(Saved entries)

━━━━━━━━━━━━━━━━━━━━

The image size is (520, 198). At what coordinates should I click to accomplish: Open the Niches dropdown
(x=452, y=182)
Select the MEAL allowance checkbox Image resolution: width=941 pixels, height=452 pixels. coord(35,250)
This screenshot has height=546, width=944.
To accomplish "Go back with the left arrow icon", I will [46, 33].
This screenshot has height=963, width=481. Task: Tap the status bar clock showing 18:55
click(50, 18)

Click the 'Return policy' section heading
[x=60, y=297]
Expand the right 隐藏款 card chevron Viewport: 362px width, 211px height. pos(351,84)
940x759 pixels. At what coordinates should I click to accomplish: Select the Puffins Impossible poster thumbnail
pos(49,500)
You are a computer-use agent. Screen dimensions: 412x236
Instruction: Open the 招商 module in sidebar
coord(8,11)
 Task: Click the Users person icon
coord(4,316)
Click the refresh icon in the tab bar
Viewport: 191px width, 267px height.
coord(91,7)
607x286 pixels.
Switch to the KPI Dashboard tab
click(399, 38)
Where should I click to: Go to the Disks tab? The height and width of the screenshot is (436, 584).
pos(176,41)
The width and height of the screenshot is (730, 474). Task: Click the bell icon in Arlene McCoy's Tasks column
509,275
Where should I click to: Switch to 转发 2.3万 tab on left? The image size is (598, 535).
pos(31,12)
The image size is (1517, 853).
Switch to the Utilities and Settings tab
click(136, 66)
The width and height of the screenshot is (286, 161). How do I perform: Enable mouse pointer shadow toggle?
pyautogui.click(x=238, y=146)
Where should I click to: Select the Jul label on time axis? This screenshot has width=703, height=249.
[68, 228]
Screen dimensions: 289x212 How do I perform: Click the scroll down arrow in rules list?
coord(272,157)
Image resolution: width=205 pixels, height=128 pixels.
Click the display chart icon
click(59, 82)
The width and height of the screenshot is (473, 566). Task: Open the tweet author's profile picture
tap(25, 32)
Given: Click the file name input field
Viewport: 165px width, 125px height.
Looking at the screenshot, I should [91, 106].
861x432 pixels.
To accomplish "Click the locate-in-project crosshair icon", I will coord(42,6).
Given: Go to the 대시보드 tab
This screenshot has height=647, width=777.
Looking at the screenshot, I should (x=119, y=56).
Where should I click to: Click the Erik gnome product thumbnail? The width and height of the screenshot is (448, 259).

━━━━━━━━━━━━━━━━━━━━

How to complete this task: Write out every entry again, exactly as it appears.

Output:
The image size is (520, 198). At what coordinates should I click to accomplish: Open the Niches dropdown
(x=452, y=182)
Select the MEAL allowance checkbox Image resolution: width=941 pixels, height=452 pixels. coord(35,250)
This screenshot has height=546, width=944.
To accomplish "Go back with the left arrow icon", I will [46, 33].
This screenshot has height=963, width=481. Task: Tap the status bar clock showing 18:55
click(50, 18)

Click the 'Return policy' section heading
[x=60, y=297]
Expand the right 隐藏款 card chevron Viewport: 362px width, 211px height. pos(351,84)
940x759 pixels. At what coordinates should I click to accomplish: Select the Puffins Impossible poster thumbnail
pos(49,500)
You are a computer-use agent. Screen dimensions: 412x236
Instruction: Open the 招商 module in sidebar
coord(8,11)
 Task: Click the Users person icon
coord(4,316)
Click the refresh icon in the tab bar
Viewport: 191px width, 267px height.
coord(91,7)
607x286 pixels.
Switch to the KPI Dashboard tab
click(399, 38)
Where should I click to: Go to the Disks tab? The height and width of the screenshot is (436, 584).
pos(176,41)
The width and height of the screenshot is (730, 474). Task: Click the bell icon in Arlene McCoy's Tasks column
509,275
Where should I click to: Switch to 转发 2.3万 tab on left? The image size is (598, 535).
pos(31,12)
The image size is (1517, 853).
Switch to the Utilities and Settings tab
click(136, 66)
The width and height of the screenshot is (286, 161). How do I perform: Enable mouse pointer shadow toggle?
pyautogui.click(x=238, y=146)
Where should I click to: Select the Jul label on time axis? This screenshot has width=703, height=249.
[68, 228]
Screen dimensions: 289x212 How do I perform: Click the scroll down arrow in rules list?
coord(272,157)
Image resolution: width=205 pixels, height=128 pixels.
Click the display chart icon
click(59, 82)
The width and height of the screenshot is (473, 566). Task: Open the tweet author's profile picture
tap(25, 32)
Given: Click the file name input field
Viewport: 165px width, 125px height.
Looking at the screenshot, I should [91, 106].
861x432 pixels.
To accomplish "Click the locate-in-project crosshair icon", I will coord(42,6).
Given: Go to the 대시보드 tab
This screenshot has height=647, width=777.
Looking at the screenshot, I should (x=119, y=56).
Where should I click to: Click the Erik gnome product thumbnail? The width and height of the screenshot is (448, 259).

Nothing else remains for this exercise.